# RECORDS FOR THE EXERCISE
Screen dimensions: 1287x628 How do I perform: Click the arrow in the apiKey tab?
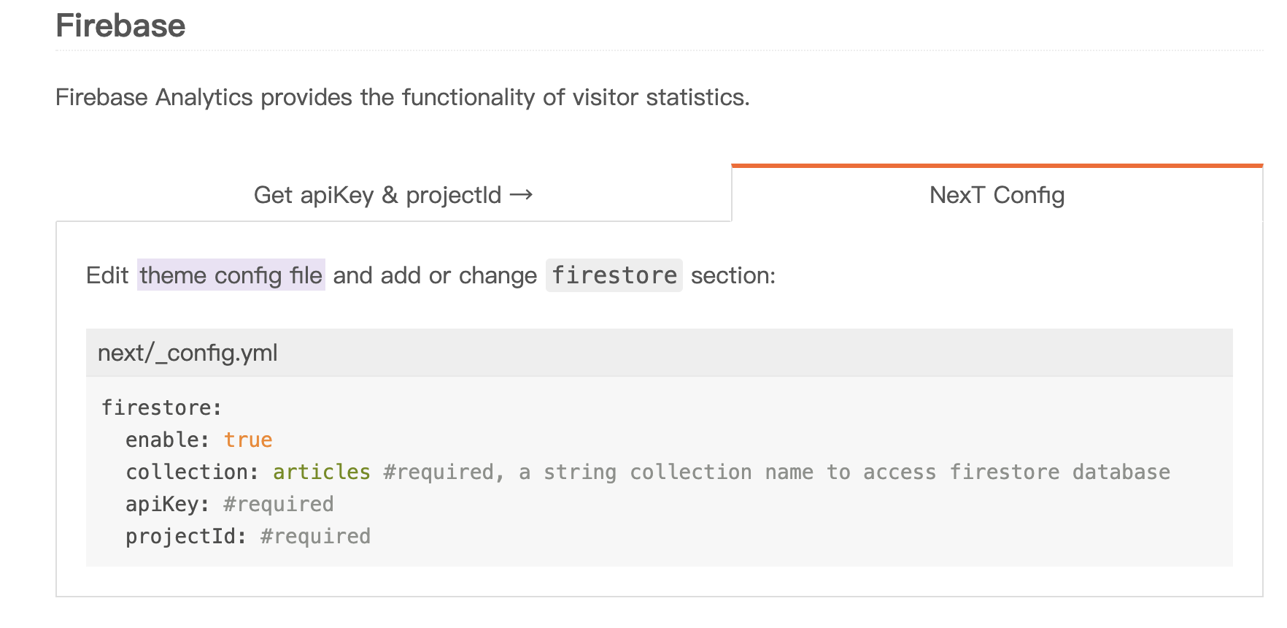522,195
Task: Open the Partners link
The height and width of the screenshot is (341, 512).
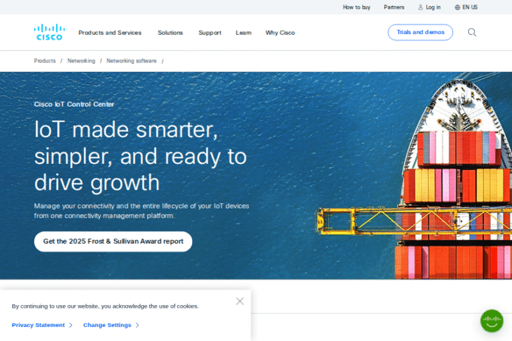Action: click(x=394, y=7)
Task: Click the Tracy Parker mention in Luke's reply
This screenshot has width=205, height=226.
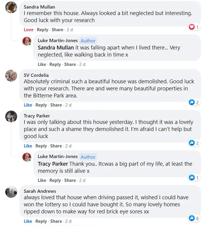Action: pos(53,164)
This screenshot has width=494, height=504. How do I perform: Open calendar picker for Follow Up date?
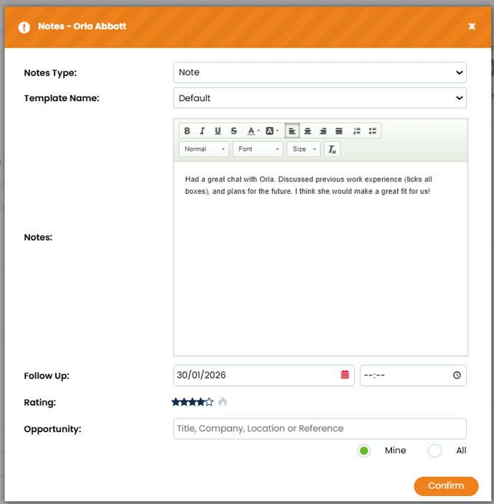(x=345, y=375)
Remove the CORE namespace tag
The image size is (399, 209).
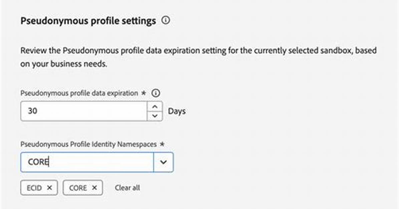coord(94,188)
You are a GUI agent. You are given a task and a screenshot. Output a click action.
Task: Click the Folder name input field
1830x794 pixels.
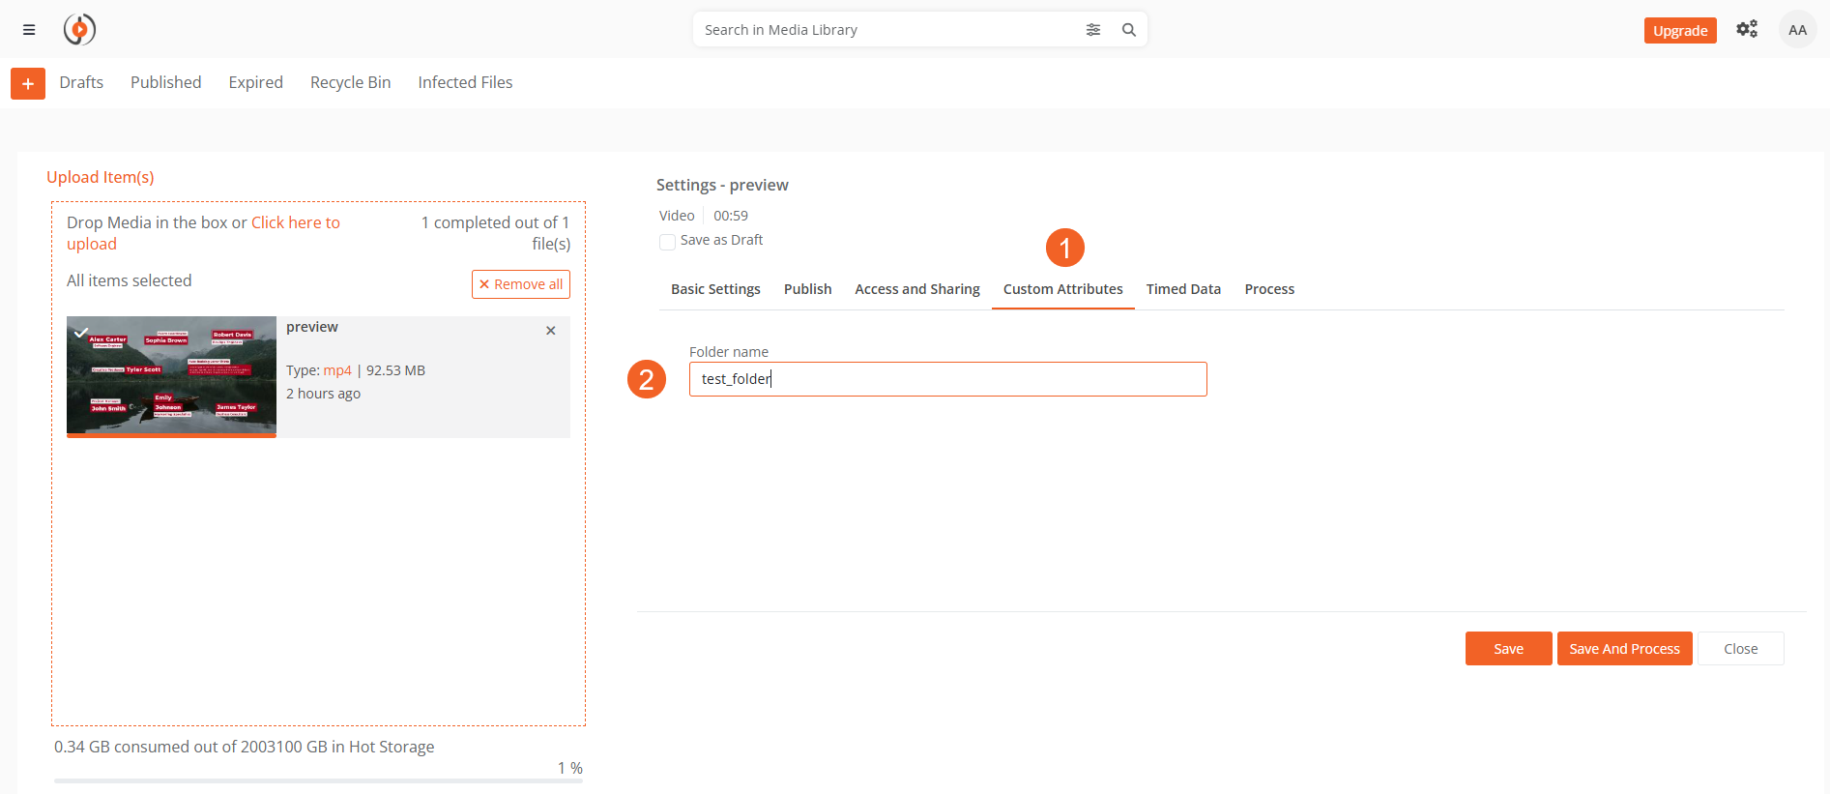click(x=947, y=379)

# THE TASK
Leave the pictures out, and copy exactly each line from the one containing "The image size is (399, 209)." through the final line of the data.

# WRITTEN ANSWER
The image size is (399, 209).
coord(94,188)
You are a GUI agent. You are given a task and a screenshot. Output a click action.
Task: Click the Folder name input field
1830x794 pixels.
click(x=947, y=379)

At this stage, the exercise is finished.